======== Input records ========

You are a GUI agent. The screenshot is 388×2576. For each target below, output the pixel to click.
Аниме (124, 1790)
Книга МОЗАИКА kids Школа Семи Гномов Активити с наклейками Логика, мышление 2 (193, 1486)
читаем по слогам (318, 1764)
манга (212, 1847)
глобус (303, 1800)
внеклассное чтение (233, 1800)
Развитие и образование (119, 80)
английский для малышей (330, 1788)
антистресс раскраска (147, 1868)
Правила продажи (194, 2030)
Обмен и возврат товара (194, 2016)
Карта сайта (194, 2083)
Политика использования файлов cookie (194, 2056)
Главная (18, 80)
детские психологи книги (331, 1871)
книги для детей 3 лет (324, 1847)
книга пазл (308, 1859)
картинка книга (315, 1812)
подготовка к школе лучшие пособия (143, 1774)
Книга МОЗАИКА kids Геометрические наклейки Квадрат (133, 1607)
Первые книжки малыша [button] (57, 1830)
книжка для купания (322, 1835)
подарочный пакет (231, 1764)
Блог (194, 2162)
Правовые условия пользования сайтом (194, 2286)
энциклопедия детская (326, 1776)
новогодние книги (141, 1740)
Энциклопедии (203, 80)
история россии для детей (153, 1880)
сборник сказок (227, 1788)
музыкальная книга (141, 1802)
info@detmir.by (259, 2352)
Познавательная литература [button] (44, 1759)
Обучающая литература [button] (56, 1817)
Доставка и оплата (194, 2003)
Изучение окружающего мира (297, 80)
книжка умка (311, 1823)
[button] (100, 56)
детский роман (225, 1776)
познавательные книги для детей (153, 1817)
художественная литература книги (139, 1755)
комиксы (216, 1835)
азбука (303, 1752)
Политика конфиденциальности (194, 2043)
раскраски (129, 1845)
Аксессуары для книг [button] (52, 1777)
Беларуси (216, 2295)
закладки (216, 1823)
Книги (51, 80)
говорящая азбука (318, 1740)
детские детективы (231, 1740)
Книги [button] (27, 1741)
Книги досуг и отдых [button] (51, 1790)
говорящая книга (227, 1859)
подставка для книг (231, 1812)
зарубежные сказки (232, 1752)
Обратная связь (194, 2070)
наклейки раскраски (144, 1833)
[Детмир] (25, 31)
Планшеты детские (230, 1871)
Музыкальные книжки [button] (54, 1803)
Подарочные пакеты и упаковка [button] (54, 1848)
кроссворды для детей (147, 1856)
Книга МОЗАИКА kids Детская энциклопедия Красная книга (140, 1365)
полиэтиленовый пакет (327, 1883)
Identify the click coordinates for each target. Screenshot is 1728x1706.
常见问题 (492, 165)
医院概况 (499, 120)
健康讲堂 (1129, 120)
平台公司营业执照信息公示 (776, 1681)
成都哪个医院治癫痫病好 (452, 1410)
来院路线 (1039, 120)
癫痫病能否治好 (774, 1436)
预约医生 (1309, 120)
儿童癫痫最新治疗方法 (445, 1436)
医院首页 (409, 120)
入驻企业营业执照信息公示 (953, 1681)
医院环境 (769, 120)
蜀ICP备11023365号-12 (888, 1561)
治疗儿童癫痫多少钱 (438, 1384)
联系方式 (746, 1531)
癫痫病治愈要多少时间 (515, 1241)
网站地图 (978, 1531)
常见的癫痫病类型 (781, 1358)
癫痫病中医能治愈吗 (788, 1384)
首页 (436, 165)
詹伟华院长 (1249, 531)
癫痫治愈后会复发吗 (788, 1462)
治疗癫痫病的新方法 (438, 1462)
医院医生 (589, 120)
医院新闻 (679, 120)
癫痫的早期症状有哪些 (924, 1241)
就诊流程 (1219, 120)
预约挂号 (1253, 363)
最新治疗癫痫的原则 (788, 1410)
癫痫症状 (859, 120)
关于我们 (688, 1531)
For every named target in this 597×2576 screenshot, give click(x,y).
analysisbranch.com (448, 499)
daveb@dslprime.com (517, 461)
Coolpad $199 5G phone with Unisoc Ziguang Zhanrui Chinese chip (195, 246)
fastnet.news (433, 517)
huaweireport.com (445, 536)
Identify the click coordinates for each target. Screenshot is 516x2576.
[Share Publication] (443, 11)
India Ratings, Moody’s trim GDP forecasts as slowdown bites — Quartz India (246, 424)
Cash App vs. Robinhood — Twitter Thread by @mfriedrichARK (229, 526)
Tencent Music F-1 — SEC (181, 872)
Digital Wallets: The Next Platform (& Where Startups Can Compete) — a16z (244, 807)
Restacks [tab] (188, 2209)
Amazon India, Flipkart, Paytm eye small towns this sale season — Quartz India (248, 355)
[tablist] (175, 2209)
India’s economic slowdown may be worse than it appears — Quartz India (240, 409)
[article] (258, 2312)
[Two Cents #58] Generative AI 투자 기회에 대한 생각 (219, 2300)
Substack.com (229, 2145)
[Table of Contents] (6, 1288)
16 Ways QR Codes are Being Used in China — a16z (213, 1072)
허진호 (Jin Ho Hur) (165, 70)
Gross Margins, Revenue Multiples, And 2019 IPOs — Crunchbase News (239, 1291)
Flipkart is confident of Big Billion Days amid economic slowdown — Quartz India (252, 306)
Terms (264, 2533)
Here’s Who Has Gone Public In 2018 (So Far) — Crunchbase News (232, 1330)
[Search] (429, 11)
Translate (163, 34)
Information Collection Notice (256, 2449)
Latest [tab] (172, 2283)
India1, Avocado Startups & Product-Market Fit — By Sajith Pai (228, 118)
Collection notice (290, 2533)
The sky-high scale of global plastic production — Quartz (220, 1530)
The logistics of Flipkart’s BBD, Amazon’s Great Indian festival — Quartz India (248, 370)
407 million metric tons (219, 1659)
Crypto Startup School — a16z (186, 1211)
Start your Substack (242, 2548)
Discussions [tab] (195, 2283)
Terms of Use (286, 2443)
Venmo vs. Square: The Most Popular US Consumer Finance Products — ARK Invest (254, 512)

========

*Task objective*
Output each line of the material exactly, keeping every word as it appears.

*Solved problem*
You are a GUI agent. The screenshot is 388×2576. For each target below, output the pixel to click.
Аниме (124, 1790)
Книга МОЗАИКА kids Школа Семи Гномов Активити с наклейками Логика, мышление 2 (193, 1486)
читаем по слогам (318, 1764)
манга (212, 1847)
глобус (303, 1800)
внеклассное чтение (233, 1800)
Развитие и образование (119, 80)
английский для малышей (330, 1788)
антистресс раскраска (147, 1868)
Правила продажи (194, 2030)
Обмен и возврат товара (194, 2016)
Карта сайта (194, 2083)
Политика использования файлов cookie (194, 2056)
Главная (18, 80)
детские психологи книги (331, 1871)
книги для детей 3 лет (324, 1847)
книга пазл (308, 1859)
картинка книга (315, 1812)
подготовка к школе лучшие пособия (143, 1774)
Книга МОЗАИКА kids Геометрические наклейки Квадрат (133, 1607)
Первые книжки малыша [button] (57, 1830)
книжка для купания (322, 1835)
подарочный пакет (231, 1764)
Блог (194, 2162)
Правовые условия пользования сайтом (194, 2286)
энциклопедия детская (326, 1776)
новогодние книги (141, 1740)
Энциклопедии (203, 80)
история россии для детей (153, 1880)
сборник сказок (227, 1788)
музыкальная книга (141, 1802)
info@detmir.by (259, 2352)
Познавательная литература [button] (44, 1759)
Обучающая литература [button] (56, 1817)
Доставка и оплата (194, 2003)
Изучение окружающего мира (297, 80)
книжка умка (311, 1823)
[button] (100, 56)
детский роман (225, 1776)
познавательные книги для детей (153, 1817)
художественная литература книги (139, 1755)
комиксы (216, 1835)
азбука (303, 1752)
Политика конфиденциальности (194, 2043)
раскраски (129, 1845)
Аксессуары для книг [button] (52, 1777)
Беларуси (216, 2295)
закладки (216, 1823)
Книги (51, 80)
говорящая азбука (318, 1740)
детские детективы (231, 1740)
Книги [button] (27, 1741)
Книги досуг и отдых [button] (51, 1790)
говорящая книга (227, 1859)
подставка для книг (231, 1812)
зарубежные сказки (232, 1752)
Обратная связь (194, 2070)
наклейки раскраски (144, 1833)
[Детмир] (25, 31)
Планшеты детские (230, 1871)
Музыкальные книжки [button] (54, 1803)
Подарочные пакеты и упаковка [button] (54, 1848)
кроссворды для детей (147, 1856)
Книга МОЗАИКА kids Детская энциклопедия Красная книга (140, 1365)
полиэтиленовый пакет (327, 1883)
Identify the click coordinates for each target. Screenshot is 1728x1706.
常见问题 (492, 165)
医院概况 (499, 120)
健康讲堂 (1129, 120)
平台公司营业执照信息公示 (776, 1681)
成都哪个医院治癫痫病好 (452, 1410)
来院路线 (1039, 120)
癫痫病能否治好 (774, 1436)
预约医生 (1309, 120)
儿童癫痫最新治疗方法 (445, 1436)
医院首页 (409, 120)
入驻企业营业执照信息公示 (953, 1681)
医院环境 (769, 120)
蜀ICP备11023365号-12 (888, 1561)
治疗儿童癫痫多少钱 (438, 1384)
联系方式 (746, 1531)
癫痫病治愈要多少时间 (515, 1241)
网站地图 (978, 1531)
常见的癫痫病类型 (781, 1358)
癫痫病中医能治愈吗 (788, 1384)
首页 (436, 165)
詹伟华院长 (1249, 531)
癫痫治愈后会复发吗 (788, 1462)
治疗癫痫病的新方法 (438, 1462)
医院医生 (589, 120)
医院新闻 (679, 120)
癫痫的早期症状有哪些 (924, 1241)
就诊流程 (1219, 120)
预约挂号 (1253, 363)
最新治疗癫痫的原则 (788, 1410)
癫痫症状 (859, 120)
关于我们 (688, 1531)
For every named target in this 597×2576 screenshot, give click(x,y).
analysisbranch.com (448, 499)
daveb@dslprime.com (517, 461)
Coolpad $199 5G phone with Unisoc Ziguang Zhanrui Chinese chip (195, 246)
fastnet.news (433, 517)
huaweireport.com (445, 536)
Identify the click coordinates for each target. Screenshot is 516x2576.
[Share Publication] (443, 11)
India Ratings, Moody’s trim GDP forecasts as slowdown bites — Quartz India (246, 424)
Cash App vs. Robinhood — Twitter Thread by @mfriedrichARK (229, 526)
Tencent Music F-1 — SEC (181, 872)
Digital Wallets: The Next Platform (& Where Startups Can Compete) — a16z (244, 807)
Restacks [tab] (188, 2209)
Amazon India, Flipkart, Paytm eye small towns this sale season — Quartz India (248, 355)
[tablist] (175, 2209)
India’s economic slowdown may be worse than it appears — Quartz India (240, 409)
[article] (258, 2312)
[Two Cents #58] Generative AI 투자 기회에 대한 생각 (219, 2300)
Substack.com (229, 2145)
[Table of Contents] (6, 1288)
16 Ways QR Codes are Being Used in China — a16z (213, 1072)
허진호 (Jin Ho Hur) (165, 70)
Gross Margins, Revenue Multiples, And 2019 IPOs — Crunchbase News (239, 1291)
Flipkart is confident of Big Billion Days amid economic slowdown — Quartz India (252, 306)
Terms (264, 2533)
Here’s Who Has Gone Public In 2018 (So Far) — Crunchbase News (232, 1330)
[Search] (429, 11)
Translate (163, 34)
Information Collection Notice (256, 2449)
Latest [tab] (172, 2283)
India1, Avocado Startups & Product-Market Fit — By Sajith Pai (228, 118)
Collection notice (290, 2533)
The sky-high scale of global plastic production — Quartz (220, 1530)
The logistics of Flipkart’s BBD, Amazon’s Great Indian festival — Quartz India (248, 370)
407 million metric tons (219, 1659)
Crypto Startup School — a16z (186, 1211)
Start your Substack (242, 2548)
Discussions [tab] (195, 2283)
Terms of Use (286, 2443)
Venmo vs. Square: The Most Popular US Consumer Finance Products — ARK Invest (254, 512)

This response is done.